Desde su llegada al trono en 1999, el rey Mohammed VI ha transformado la economía marroquí a través de importantes inversiones en infraestructura y esfuerzos constantes en la diversificación económica. Gracias a una oleada de proyectos a gran escala como el puerto de Tánger Med, la red de trenes de alta velocidad y los parques eólicos y solares, Marruecos se ha convertido en un país moderno y atractivo para los inversores extranjeros. Al mismo tiempo, el desarrollo de los sectores automotriz, aeronáutico, agrícola y de tecnología de la información ha permitido al reino diversificar su economía. Esta segunda parte de nuestra serie examina cómo estas iniciativas han impulsado el crecimiento y fortalecido la competitividad del reino.

Según un informe del Banco Mundial publicado en 2019, Marruecos ha “invertido fuertemente en todos los sectores de la infraestructura económica en las últimas dos décadas”. El documento estima que el 11,2% del PIB se dedicó durante el período a inversiones en establecimientos y empresas públicas (EEP) en los sectores de transporte, agua y saneamiento, riego, tecnologías de la información y la comunicación y electricidad.

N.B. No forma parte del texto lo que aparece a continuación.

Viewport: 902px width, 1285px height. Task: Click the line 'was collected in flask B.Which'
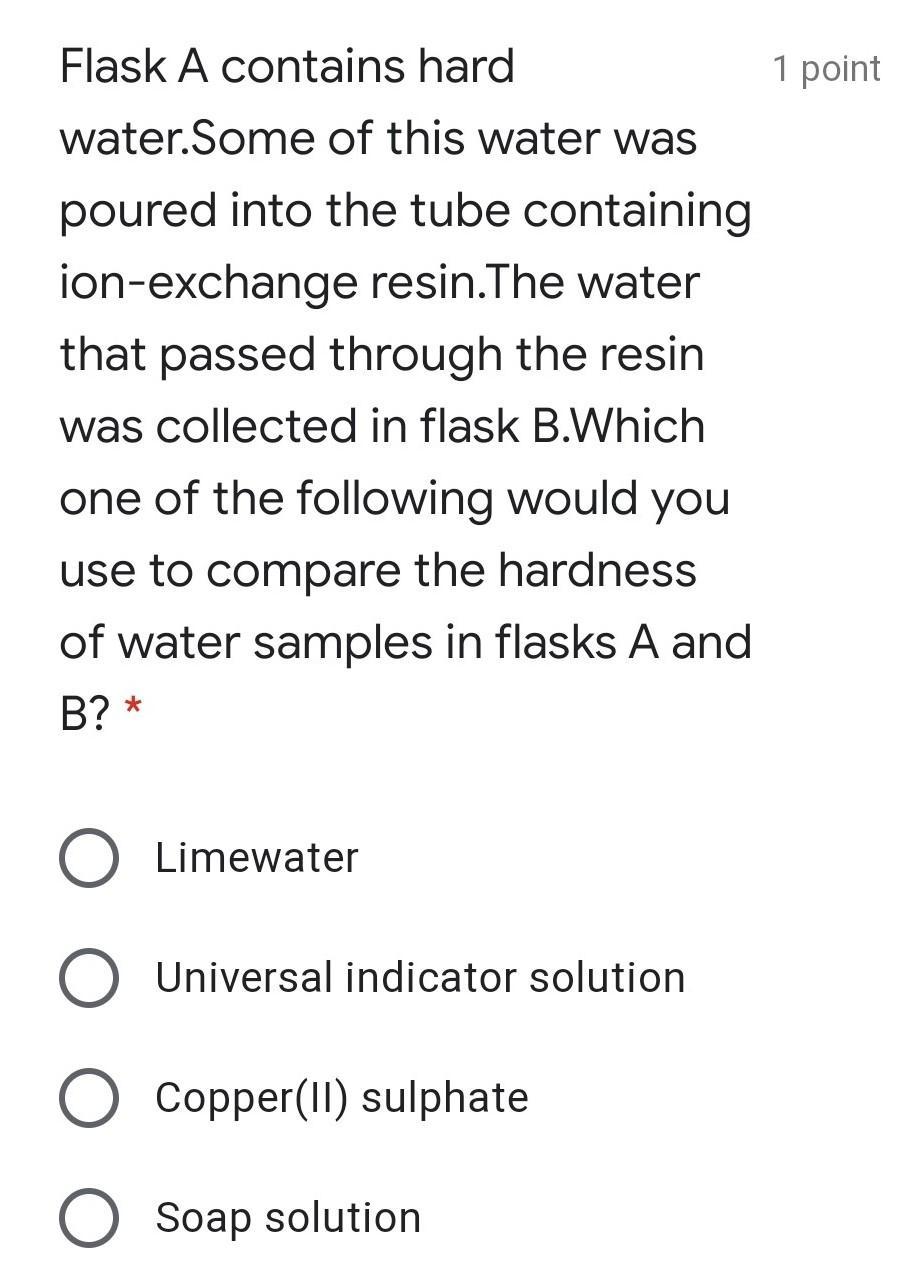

Infraestructuras de transporte
Estas inversiones han dado sus frutos, ya que las autoridades marroquíes informan de que alrededor del 62,7% de la red nacional de carreteras estaba en buen estado en 2020, lo que representa una mejora del 9,2% en comparación con 2012. Se espera que estas tasas continúen aumentando gracias al Plan de Carreteras 2035, que prevé el mejoramiento de 7000 km de carreteras nacionales, 2000 km de autopistas y 45.000 km de caminos rurales.
Marruecos ha invertido mucho en su infraestructura vial

Pilar estratégico de la multimodalidad del sistema actual, el transporte ferroviario ha experimentado un notable desarrollo en las últimas dos décadas, con una red ahora más densa y moderna, que incluye líneas eléctricas y de alta velocidad. La longitud de los rieles para todo el país es de más de 2.110 km, incluidos 600 km en dos sentidos y 1.284 km de líneas eléctricas, según datos del Ministerio de Transporte.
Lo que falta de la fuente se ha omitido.